### TRY IT
All that is needed is every line of the listing below that has "star".

>>>

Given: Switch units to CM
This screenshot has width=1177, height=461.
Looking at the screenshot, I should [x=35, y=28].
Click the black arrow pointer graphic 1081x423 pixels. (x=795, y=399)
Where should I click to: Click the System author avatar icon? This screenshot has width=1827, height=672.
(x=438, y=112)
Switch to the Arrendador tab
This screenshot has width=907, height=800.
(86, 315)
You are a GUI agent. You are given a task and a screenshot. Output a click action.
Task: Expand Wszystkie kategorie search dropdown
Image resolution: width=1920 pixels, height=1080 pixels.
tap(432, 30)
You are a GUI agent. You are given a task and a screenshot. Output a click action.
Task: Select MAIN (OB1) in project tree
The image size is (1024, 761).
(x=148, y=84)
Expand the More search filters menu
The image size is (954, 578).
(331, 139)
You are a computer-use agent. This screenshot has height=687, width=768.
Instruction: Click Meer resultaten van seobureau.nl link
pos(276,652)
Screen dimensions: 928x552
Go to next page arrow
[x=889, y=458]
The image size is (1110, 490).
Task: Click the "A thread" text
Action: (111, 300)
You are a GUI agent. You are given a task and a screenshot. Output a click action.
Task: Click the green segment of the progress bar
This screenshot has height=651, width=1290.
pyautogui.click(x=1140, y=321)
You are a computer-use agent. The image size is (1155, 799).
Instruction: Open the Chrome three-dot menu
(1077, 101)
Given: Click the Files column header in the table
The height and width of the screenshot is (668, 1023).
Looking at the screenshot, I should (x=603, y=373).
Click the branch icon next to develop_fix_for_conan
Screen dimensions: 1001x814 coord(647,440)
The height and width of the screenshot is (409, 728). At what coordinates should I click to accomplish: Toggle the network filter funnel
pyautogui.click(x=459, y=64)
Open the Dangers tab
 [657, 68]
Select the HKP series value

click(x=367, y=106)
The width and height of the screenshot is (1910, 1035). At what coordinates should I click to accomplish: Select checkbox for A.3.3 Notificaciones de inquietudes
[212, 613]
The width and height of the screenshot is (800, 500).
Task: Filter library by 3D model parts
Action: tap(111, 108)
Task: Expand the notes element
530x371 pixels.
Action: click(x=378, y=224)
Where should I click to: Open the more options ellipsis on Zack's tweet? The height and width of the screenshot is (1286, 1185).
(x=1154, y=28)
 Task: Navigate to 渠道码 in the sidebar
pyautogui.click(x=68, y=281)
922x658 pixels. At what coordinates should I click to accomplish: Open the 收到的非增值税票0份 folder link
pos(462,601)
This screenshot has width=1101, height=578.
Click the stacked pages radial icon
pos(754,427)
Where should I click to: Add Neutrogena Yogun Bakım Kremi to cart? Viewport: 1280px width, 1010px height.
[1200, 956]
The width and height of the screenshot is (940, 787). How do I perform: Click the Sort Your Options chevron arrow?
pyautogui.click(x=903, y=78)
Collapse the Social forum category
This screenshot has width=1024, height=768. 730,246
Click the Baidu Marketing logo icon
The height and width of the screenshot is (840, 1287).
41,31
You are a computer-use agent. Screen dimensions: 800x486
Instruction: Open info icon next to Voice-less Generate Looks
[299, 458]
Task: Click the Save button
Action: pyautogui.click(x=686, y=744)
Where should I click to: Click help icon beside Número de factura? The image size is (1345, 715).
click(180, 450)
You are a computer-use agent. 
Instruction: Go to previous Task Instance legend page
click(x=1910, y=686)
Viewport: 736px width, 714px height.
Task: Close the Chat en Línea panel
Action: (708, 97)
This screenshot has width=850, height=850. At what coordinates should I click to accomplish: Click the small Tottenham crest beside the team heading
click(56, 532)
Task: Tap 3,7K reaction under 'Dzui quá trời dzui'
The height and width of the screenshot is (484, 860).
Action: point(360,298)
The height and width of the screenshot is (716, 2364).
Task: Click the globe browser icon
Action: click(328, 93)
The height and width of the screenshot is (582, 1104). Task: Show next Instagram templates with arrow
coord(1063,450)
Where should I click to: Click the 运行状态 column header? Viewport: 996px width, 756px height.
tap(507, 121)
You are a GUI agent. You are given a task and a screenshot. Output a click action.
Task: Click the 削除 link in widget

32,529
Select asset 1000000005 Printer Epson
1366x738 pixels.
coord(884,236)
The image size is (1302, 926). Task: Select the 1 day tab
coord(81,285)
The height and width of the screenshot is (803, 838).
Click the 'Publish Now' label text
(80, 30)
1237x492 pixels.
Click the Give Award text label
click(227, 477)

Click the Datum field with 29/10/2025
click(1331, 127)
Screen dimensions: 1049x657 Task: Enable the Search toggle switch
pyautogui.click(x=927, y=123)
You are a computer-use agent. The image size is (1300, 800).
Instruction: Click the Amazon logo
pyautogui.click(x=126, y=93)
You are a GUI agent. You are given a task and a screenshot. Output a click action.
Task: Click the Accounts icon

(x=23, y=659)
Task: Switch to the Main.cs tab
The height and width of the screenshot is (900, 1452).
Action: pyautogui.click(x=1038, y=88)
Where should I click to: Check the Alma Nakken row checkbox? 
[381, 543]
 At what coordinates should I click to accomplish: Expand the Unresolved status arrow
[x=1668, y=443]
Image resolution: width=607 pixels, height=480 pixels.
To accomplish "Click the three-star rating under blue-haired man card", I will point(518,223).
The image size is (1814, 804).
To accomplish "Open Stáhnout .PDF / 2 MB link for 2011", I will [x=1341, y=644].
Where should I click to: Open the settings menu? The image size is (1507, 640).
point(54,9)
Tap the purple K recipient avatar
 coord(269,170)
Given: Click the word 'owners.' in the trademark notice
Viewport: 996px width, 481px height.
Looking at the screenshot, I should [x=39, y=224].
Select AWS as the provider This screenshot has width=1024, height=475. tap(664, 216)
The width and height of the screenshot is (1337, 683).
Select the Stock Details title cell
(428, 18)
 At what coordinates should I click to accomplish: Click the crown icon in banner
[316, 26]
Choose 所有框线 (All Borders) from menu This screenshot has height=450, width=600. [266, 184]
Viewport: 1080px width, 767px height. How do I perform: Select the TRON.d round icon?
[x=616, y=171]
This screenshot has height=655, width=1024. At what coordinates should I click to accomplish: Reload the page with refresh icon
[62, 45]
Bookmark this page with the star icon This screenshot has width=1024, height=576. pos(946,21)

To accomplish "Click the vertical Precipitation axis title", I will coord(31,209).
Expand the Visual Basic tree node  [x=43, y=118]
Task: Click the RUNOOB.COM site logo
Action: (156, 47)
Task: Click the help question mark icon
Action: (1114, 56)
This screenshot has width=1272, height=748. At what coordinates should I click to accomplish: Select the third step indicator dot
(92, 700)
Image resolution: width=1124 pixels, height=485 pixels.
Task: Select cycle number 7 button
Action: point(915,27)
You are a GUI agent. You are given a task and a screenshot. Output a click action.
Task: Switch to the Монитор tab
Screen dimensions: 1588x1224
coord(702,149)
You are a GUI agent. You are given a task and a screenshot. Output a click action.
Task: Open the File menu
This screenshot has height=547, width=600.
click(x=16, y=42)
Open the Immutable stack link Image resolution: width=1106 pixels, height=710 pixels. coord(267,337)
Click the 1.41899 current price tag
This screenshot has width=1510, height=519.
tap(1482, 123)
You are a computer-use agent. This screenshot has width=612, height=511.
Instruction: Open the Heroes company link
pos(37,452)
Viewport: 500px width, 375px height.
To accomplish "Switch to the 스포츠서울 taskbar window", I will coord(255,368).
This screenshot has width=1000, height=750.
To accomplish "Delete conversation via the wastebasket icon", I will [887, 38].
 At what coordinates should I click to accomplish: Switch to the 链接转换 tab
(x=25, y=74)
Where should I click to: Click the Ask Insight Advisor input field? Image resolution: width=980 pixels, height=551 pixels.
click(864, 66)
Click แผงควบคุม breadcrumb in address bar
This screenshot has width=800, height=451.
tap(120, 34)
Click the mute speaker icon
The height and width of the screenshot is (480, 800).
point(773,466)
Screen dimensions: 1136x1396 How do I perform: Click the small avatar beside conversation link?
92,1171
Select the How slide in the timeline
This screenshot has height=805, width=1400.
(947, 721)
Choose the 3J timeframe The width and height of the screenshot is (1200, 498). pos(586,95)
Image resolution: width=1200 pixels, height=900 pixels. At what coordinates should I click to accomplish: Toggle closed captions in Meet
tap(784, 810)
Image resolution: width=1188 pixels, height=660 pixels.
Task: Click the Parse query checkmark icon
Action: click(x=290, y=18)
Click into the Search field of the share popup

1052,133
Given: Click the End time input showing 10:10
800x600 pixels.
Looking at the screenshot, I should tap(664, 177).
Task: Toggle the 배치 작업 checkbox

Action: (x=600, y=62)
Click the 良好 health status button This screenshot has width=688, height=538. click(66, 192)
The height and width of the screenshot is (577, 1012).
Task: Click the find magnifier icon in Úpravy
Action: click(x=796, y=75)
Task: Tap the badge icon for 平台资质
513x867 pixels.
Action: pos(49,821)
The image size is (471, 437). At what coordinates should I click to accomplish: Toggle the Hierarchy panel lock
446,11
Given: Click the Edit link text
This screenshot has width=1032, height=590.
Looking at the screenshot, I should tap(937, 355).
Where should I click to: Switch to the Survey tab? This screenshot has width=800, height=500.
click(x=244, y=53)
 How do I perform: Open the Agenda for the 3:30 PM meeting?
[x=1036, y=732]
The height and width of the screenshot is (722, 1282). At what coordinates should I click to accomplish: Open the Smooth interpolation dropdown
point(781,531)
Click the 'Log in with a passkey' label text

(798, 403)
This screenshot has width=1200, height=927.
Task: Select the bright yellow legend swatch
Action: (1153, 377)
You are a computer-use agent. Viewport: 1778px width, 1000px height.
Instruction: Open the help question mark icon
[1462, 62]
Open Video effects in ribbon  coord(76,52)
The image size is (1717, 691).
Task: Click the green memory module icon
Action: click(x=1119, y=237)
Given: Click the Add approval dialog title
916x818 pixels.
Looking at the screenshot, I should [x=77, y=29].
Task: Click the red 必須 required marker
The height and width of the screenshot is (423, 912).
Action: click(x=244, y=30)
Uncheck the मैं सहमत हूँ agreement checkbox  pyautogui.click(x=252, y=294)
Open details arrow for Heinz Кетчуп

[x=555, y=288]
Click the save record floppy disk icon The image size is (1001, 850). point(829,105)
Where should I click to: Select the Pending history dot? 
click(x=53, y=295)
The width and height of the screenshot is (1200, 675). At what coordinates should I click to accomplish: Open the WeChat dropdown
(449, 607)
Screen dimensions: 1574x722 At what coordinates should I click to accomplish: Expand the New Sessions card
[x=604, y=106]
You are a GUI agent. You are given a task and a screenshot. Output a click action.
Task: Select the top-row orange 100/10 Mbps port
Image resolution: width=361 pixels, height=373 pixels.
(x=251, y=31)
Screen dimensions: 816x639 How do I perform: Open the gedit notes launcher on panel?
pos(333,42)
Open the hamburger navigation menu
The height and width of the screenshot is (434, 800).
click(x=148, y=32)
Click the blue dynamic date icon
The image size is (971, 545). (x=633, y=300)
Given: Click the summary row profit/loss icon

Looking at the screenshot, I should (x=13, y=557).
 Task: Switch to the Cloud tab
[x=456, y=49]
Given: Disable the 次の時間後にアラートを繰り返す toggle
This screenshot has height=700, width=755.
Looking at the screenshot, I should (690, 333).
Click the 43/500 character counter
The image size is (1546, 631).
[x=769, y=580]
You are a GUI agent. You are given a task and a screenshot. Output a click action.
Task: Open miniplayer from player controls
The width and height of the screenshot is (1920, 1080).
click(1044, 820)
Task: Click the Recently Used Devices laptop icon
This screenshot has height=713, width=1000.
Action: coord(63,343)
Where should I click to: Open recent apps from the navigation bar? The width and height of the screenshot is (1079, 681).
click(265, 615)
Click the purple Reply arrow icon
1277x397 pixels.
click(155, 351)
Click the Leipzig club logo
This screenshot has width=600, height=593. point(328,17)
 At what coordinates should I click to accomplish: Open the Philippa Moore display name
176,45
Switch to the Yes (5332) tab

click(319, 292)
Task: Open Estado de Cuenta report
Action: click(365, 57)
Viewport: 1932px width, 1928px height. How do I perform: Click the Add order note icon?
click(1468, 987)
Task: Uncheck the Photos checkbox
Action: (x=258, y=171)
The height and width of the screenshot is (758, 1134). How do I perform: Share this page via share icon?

<<<

### TASK SOLUTION
To accomplish "Click the three-star rating under blue-haired man card", I will point(518,223).
Bookmark this page with the star icon This screenshot has width=1024, height=576. pos(946,21)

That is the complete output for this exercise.